Species of whale barnacle

Cryptolepas rhachianecti is a species of whale barnacle that lives as a passenger on the skin of gray whales and certain other species of whale in the northern Pacific Ocean.

==Description==

Cryptolepas rhachianecti can grow to a diameter of 3.8 cm.

==Distribution==
The species is now only known from the northern Pacific Ocean where gray whales are found. The gray whale was present in the northern Atlantic Ocean between the Late Pleistocene and recent times, and C. rhachianecti fossils have been found on a beach in the Netherlands, showing that the barnacle must also have been present. This barnacle has been found between January and March for several years in captive beluga whales in San Diego Bay, near a route used by migratory gray whales. The barnacles have evoked a skin reaction in the beluga whales resulting in the eviction of the barnacles, which suggests an immune response.

==Ecology==
This barnacle is found attached exclusively to the skin of whales, almost always to the gray whale (Eschrichtius robustus), but occasionally it has been found on the killer whale (Orcinus orca) and the beluga whale (Delphinapterus leucas).
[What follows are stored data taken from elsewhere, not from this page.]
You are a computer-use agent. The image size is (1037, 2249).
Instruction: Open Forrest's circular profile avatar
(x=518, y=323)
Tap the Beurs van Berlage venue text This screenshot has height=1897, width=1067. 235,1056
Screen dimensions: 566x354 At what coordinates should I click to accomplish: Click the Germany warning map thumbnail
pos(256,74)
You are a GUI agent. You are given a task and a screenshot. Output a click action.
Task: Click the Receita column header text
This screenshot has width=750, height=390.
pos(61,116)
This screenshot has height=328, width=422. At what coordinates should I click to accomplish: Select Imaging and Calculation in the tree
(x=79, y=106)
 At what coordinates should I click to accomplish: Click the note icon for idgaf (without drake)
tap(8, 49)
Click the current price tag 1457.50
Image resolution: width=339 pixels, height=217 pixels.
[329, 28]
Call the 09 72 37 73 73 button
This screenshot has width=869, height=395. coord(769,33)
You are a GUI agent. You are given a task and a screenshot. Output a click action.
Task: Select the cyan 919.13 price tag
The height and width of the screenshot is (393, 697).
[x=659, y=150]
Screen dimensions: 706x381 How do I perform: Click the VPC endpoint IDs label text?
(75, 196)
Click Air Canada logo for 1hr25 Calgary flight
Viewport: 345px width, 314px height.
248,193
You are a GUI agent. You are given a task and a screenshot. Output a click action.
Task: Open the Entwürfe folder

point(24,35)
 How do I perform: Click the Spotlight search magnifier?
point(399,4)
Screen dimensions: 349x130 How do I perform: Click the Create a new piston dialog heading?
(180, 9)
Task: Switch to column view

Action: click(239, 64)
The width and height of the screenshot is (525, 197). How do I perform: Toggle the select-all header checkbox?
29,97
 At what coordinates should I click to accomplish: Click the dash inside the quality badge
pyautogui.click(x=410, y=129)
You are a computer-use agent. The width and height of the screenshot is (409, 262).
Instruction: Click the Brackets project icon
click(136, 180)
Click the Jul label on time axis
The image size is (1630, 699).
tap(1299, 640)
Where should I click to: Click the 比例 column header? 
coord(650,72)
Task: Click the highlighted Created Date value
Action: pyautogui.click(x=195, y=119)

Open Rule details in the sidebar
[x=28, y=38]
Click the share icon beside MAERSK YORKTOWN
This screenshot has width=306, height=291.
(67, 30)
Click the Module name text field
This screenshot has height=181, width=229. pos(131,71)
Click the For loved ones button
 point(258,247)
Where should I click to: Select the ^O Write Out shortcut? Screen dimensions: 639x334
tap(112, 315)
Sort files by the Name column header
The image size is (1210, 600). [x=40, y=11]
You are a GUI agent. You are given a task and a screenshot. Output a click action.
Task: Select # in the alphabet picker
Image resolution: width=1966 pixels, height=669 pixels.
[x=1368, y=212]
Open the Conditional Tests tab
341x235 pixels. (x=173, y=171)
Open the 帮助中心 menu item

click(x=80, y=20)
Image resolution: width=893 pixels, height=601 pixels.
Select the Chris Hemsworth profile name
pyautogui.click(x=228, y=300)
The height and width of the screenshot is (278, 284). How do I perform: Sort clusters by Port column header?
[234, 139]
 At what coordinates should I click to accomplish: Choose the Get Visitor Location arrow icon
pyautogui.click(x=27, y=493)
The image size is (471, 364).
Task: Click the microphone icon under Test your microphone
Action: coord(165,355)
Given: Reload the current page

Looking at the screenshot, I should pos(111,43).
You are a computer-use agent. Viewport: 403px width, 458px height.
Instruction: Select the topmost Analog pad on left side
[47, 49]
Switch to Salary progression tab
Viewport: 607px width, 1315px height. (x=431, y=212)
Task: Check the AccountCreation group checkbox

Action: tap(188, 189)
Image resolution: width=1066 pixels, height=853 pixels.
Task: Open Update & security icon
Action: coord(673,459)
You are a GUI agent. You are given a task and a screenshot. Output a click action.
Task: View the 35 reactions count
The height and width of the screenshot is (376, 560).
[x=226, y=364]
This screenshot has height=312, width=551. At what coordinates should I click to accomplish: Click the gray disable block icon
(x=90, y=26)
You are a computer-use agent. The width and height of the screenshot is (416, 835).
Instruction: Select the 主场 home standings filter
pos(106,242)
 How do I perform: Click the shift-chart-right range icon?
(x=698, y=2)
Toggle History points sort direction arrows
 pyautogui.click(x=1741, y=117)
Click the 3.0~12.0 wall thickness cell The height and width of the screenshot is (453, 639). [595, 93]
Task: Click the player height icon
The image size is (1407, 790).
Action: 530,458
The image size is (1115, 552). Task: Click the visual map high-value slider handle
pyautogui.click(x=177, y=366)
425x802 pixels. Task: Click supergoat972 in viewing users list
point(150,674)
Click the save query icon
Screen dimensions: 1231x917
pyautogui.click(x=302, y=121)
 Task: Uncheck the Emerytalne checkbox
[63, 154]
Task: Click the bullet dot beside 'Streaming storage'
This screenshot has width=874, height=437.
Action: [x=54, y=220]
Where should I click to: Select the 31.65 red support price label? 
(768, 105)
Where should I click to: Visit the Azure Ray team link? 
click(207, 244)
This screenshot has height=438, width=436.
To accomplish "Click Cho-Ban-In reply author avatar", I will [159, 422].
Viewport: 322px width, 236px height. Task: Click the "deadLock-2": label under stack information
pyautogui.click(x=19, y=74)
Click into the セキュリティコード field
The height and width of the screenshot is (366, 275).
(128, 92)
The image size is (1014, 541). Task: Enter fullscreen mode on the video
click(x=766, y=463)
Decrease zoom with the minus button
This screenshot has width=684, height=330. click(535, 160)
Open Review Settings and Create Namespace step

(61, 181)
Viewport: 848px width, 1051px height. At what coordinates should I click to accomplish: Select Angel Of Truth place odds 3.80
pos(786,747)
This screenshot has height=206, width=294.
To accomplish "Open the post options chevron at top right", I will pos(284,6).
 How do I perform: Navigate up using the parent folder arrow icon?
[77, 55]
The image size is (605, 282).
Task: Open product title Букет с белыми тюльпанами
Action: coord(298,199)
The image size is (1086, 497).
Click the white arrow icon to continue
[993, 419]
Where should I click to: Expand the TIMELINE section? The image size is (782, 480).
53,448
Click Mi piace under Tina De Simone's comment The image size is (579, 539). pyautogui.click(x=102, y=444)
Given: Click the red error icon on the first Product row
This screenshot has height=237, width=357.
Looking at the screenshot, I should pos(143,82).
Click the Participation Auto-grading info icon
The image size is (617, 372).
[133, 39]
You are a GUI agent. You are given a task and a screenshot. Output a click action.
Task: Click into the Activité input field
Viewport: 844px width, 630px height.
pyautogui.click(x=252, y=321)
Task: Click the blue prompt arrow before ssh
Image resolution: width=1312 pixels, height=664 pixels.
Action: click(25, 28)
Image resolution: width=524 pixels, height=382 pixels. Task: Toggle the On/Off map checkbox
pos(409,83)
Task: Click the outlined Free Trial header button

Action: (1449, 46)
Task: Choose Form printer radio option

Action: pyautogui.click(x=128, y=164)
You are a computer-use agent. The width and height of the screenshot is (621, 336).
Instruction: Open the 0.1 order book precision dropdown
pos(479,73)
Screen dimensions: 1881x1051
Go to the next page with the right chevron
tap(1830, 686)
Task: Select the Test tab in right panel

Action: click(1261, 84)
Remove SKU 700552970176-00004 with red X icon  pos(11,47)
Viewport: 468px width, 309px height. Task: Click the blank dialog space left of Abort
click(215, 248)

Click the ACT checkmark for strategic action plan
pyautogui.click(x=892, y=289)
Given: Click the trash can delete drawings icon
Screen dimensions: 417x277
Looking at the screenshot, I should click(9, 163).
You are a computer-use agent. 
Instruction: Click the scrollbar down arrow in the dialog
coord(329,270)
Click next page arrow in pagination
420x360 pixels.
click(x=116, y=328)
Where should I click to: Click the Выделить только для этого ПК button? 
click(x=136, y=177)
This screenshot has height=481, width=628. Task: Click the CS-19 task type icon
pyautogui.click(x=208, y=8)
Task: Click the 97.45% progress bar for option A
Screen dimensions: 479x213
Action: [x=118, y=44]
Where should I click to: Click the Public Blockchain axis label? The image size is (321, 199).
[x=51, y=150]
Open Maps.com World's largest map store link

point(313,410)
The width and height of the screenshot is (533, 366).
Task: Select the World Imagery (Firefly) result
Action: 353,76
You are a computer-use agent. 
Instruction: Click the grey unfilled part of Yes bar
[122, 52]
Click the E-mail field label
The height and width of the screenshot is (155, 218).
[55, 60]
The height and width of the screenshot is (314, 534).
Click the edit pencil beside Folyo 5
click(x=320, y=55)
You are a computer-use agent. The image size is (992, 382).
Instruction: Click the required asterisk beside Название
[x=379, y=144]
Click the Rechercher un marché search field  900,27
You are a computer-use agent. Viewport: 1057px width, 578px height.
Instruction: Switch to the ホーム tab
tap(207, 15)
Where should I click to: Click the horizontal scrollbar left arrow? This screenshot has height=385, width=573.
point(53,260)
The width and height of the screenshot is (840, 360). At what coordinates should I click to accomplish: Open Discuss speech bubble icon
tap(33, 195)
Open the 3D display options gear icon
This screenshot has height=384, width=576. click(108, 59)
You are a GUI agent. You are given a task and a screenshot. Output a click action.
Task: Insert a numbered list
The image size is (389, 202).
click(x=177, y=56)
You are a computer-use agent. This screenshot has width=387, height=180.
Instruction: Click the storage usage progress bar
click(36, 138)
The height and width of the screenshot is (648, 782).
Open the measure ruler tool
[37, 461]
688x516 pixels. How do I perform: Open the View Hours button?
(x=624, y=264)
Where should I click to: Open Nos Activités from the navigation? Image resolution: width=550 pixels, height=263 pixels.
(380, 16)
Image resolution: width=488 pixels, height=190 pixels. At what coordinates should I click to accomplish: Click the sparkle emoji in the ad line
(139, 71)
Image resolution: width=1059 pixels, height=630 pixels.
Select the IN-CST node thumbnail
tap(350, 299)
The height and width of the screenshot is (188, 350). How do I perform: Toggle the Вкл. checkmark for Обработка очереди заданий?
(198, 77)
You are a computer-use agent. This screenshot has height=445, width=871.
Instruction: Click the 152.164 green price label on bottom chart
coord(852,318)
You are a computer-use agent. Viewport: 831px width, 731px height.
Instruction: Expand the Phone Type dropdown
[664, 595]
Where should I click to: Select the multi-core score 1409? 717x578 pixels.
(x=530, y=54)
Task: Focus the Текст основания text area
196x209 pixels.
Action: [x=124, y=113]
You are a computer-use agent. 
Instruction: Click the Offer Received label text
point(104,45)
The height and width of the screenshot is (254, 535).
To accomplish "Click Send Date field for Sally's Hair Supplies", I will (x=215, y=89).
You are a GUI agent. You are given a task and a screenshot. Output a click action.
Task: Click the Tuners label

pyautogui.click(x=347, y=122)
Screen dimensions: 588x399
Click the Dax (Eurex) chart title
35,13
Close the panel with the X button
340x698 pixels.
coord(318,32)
On the gray whale, the barnacles embed themselves deeply in the skin and are mostly clustered on the animal's head and back. Crawling among the barnacles and taking advantage of the protection they provide are several species of ectoparasitic crustaceans known as whale lice, including the gray whale louse Cyamus scammoni and the generalist whale lice Cyamus ceti and Cyamus kessleri. So common are these that an adult gray whale may be carrying several hundred pounds weight of barnacles and lice. Gray whales have been observed rubbing their bodies against pebbly seabeds in an apparent effort to rid themselves of attached organisms.